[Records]
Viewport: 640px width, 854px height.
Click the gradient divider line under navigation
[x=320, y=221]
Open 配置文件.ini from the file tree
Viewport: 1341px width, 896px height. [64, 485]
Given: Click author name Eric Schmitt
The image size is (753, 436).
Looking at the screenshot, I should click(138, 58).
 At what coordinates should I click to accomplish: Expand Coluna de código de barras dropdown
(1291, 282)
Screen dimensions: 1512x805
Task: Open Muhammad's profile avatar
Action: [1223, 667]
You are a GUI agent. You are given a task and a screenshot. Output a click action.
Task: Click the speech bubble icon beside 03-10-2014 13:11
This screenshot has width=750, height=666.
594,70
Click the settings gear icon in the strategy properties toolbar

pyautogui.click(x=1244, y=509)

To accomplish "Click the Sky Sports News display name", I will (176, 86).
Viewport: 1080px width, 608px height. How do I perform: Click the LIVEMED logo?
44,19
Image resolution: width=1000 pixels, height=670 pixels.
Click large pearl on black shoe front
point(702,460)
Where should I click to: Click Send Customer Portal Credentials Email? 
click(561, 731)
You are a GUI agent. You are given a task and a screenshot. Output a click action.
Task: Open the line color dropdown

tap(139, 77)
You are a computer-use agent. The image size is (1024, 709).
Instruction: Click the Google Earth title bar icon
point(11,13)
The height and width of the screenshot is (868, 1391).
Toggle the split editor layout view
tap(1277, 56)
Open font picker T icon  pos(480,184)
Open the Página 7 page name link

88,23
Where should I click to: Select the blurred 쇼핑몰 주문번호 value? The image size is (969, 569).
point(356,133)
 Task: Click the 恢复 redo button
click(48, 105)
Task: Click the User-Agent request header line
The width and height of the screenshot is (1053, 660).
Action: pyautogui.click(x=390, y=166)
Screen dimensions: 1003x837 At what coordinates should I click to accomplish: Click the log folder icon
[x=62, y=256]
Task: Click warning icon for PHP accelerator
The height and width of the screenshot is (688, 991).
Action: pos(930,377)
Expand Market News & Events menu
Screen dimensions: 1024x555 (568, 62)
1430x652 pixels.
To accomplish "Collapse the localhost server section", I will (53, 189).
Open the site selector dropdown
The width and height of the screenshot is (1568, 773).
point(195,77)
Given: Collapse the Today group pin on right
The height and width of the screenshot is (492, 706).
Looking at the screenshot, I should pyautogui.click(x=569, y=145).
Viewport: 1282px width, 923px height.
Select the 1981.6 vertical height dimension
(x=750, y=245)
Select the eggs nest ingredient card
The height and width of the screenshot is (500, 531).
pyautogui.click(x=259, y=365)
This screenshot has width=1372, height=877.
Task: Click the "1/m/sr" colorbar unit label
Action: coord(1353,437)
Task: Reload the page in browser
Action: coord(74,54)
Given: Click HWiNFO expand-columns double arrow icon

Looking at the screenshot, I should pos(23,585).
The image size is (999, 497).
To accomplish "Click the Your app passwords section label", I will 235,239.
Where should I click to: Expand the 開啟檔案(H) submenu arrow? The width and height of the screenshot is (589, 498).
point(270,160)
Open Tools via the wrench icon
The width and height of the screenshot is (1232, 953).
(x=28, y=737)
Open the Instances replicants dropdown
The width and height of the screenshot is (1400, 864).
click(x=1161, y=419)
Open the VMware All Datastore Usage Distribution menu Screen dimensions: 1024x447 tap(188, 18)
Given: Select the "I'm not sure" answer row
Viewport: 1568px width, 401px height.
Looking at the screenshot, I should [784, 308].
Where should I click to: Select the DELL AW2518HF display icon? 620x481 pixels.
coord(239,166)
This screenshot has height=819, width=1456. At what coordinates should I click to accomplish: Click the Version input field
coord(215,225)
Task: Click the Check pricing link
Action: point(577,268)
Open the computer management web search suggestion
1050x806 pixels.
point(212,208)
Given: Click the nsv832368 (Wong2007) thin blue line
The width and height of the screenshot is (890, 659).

TASK TO COMPLETE:
Reproduce verbatim the stretch of the listing from the line containing "Where should I click to: Expand" through the end of the listing, both ends included.

RIGHT ANSWER:
Where should I click to: Expand the 開啟檔案(H) submenu arrow? The width and height of the screenshot is (589, 498).
point(270,160)
Open Tools via the wrench icon
The width and height of the screenshot is (1232, 953).
(x=28, y=737)
Open the Instances replicants dropdown
The width and height of the screenshot is (1400, 864).
click(x=1161, y=419)
Open the VMware All Datastore Usage Distribution menu Screen dimensions: 1024x447 tap(188, 18)
Given: Select the "I'm not sure" answer row
Viewport: 1568px width, 401px height.
Looking at the screenshot, I should [784, 308].
Where should I click to: Select the DELL AW2518HF display icon? 620x481 pixels.
coord(239,166)
This screenshot has height=819, width=1456. At what coordinates should I click to accomplish: Click the Version input field
coord(215,225)
Task: Click the Check pricing link
Action: point(577,268)
Open the computer management web search suggestion
1050x806 pixels.
point(212,208)
Given: Click the nsv832368 (Wong2007) thin blue line
The width and height of the screenshot is (890, 659).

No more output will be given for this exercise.